Why Exercise Doesn’t Guarantee Weight Loss

Rewarding ourselves with those craved carbs or sugars, just because we have worked hard at an exercise regimen can actually do more damage than good.

We all know that exercise helps you lose weight.  Right? So why do some of us fail to lose that weight and its associated inches, even though we work hard at our exercise program?  In theory, weight loss through exercise does work.  However, not all bodies are made the same; different metabolisms and body structures, as well as the difference between men and women’s physical make-up can impact how efficiently an exercise program may work to cause weight loss and a reduction of inches. 

Many of us may be either consciously or subconsciously ‘self-sabotaging’ in some way.  For instance, one may be less physically active overall throughout the day because they are exercising.  This means the benefits of the exercises being done may unwittingly have been cancelled out.  Feeling justified to rest more throughout the remainder of my day, or to choose the less strenuous option in other activities because I worked so hard earlier, may actually work against my overall success.  

What one is choosing to eat has a direct impact on the efficiency of the exercise program and one’s ability to achieve their chosen goals.  Rewarding ourselves with those craved carbs or sugars, just because we have worked hard at an exercise regimen can actually do more damage than good.  For instance, 45 to 60 minutes of strenuous exercise may be necessary to undo the damage from one fast food burger.  Most of us are largely unaware of the energy and nutrition that is contained in what we are choosing to eat.  Researchers have found that when they gave people menus that illustrated how much exercise was needed to burn off the calories for each item of food, they opted for healthier choices.  The study of 300 men and women aged 30 and under were divided into three groups. One group received a regular menu, the second group received the same menu with the calorie content for each item, and the third group had a menu that listed calories as well as how many minutes of brisk walking it would take to burn those calories. The third group ordered and consumed fewer calories compared to the other groups.
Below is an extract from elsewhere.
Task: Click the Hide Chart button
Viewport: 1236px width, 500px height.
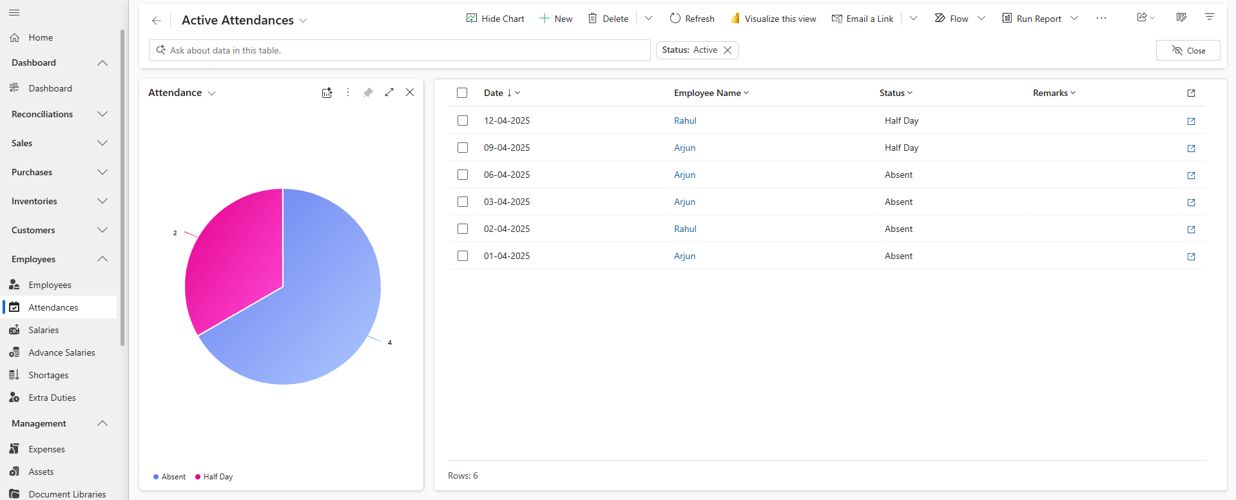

Many of us default to the easier exercise routines, imagining that any exertion is better than no exertion.  While it may be true that doing some form of exercise is certainly better than an entirely sedentary lifestyle; highly aerobic activity is the best for gaining the health, vigor and body results we usually have in mind.  This can include activities like brisk walking, running, cycling, kayaking, and swimming as well as many team sports.  It’s best to try and accumulate activity for prolonged periods of at least 30 minutes; but the more the better.